Hardware vs. Software Virtualization: A Deep Dive into x86 Techniques
Hardware vs. Software Virtualization: A Deep Dive into x86 Techniques
Paper: “A Comparison of Software and Hardware Techniques for x86 Virtualization” by K. Adams and O. Agesen (ASPLOS, 2006)
TL;DR
This paper provides a rigorous head-to-head comparison of software-based and hardware-based x86 virtualization. The surprising finding is that software VMMs outperform first-generation hardware VMMs for I/O-heavy and context-switch-heavy workloads, while hardware VMMs win on system-call-intensive workloads. The authors argue that the best path forward is a hybrid approach where hardware extensions complement existing software techniques.
Summary
The paper examines virtualization by comparing classical, software-based, and hardware-based approaches. It begins by explaining classical virtualization and how it was achieved using the trap-and-emulate method. It then discusses software virtualization, focusing specifically on x86 virtualization challenges and how binary translation (BT) can overcome them. The authors provide a concrete code-based example of the binary translation technique, demonstrating how adaptive translation addresses some of BT’s drawbacks. The paper then gives an overview of hardware virtualization and presents an in-depth comparison and analysis of hardware versus software virtualization techniques.

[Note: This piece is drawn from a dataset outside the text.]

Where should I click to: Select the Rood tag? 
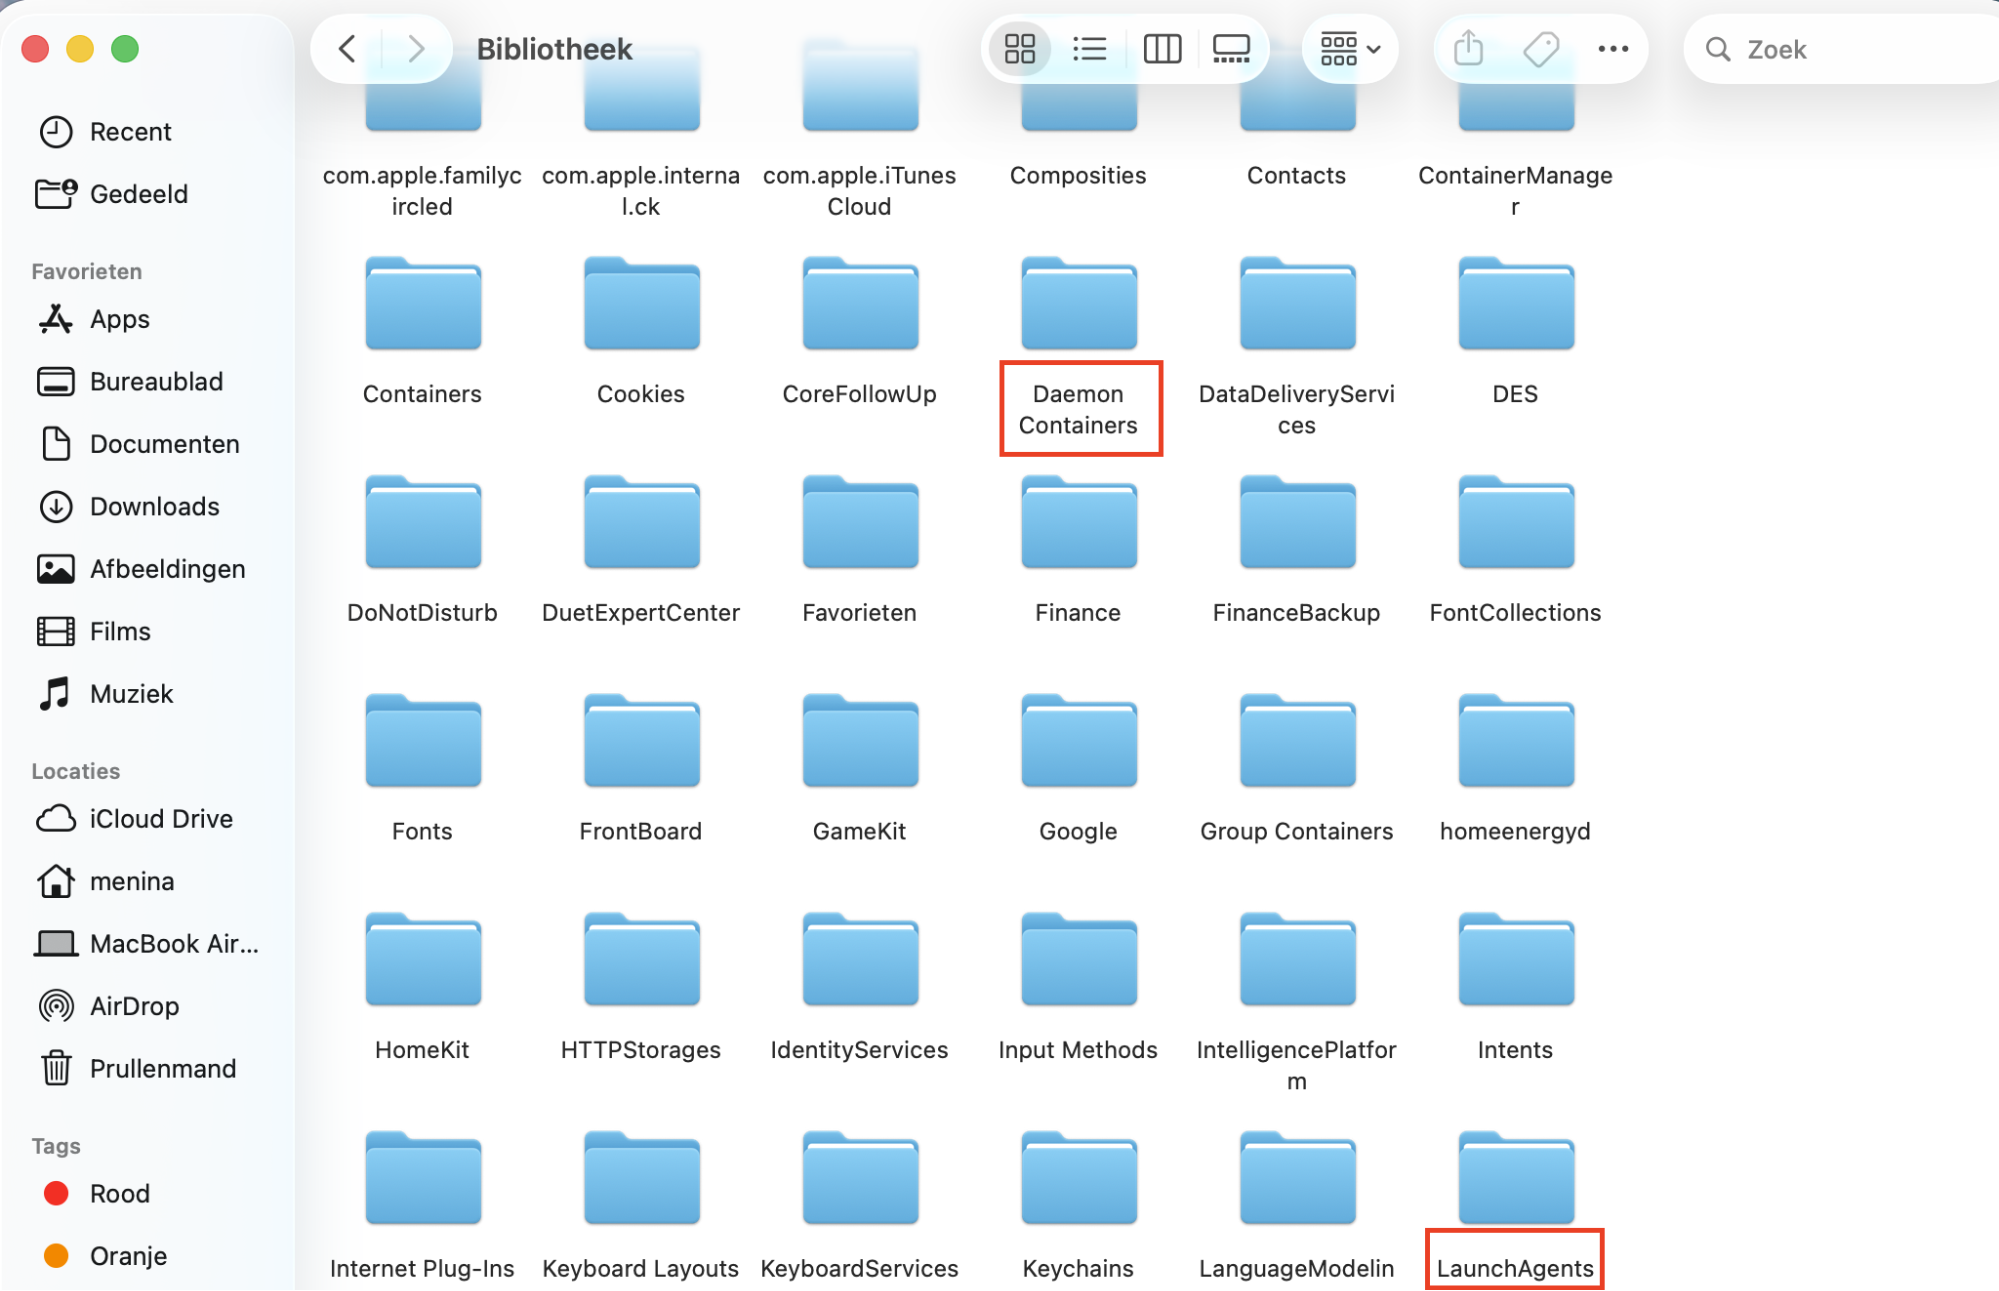tap(119, 1193)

The key findings show that for compute-intensive benchmarks, both hardware and software VMMs run at near-native speed. However, for workloads that perform I/O, create processes, or switch contexts rapidly, the software VMM outperforms the hardware VMM. For workloads rich in system calls, the hardware VMM wins. The authors conclude by expressing hope that future hardware virtualization support will be designed to blend seamlessly with and complement existing software techniques, leading to better overall virtualization performance.
Strengths
- The binary translation code example is very helpful in illustrating how BT works and how code is translated into a Translation Unit (TU) and Compiled Code Fragment (CCF).
- The section on hardware MMU support is well-written, effectively explaining how hardware-based nested page tables function.
- The evaluation is particularly strong, especially the nanobenchmarks section. It provides clear insight into the advantages and drawbacks of software VMMs versus hardware VMMs versus native execution. The raw data on the last page also gives a more complete picture of the measured values.
Weaknesses
- The paper does not adequately cover I/O virtualization for either the hardware or software approach.
- In Figure 5, the overhead of cr8wr is negative. This test is performed on FrobOS, which never takes interrupts, meaning no %cr8 write in the test ever causes an exit. It is unclear whether this test result is accurate, and the authors should have provided more information to explain the anomaly.
- The authors briefly mention hybrid VMMs in Section 7.3 but do not explore the concept in depth. A more thorough introduction to hybrid VMMs and their potential use cases would have strengthened the paper.
Discussion Questions
- For the binary translation technique in software virtualization, what is the granularity of translation? “On-the-fly” or “on-demand” implies translation occurs just before execution – does this happen at the decode stage of the instruction pipeline, or does it rely on tracking the program counter to predict what will execute next?
- If a guest OS allocates a page table but never uses it, will the shadow copy be created at allocation time or on first use? When exactly does the trap occur in software virtualization?
- For hardware virtualization, must the guest OS use the same Instruction Set Architecture as the host? AMD, ARM, and PowerPC ISAs differ from x86 – can a guest OS compiled for a particular ISA run on a host with a different ISA under hardware virtualization? Is on-the-fly ISA translation feasible in that scenario?
- Is it possible to share I/O devices among multiple guest operating systems in hardware virtualization? Since the VMM traps I/O accesses, does hardware support enable simultaneous usage – effectively multiplexing I/O peripherals across guests?
- The VMCB includes a hardware-maintained shadow of the guest %eflags register. Does this mean each guest OS has a dedicated hardware register holding %eflags information? If so, how many such registers can the hardware support simultaneously?
This review was written as part of CMU’s 18-845: Internet Services course.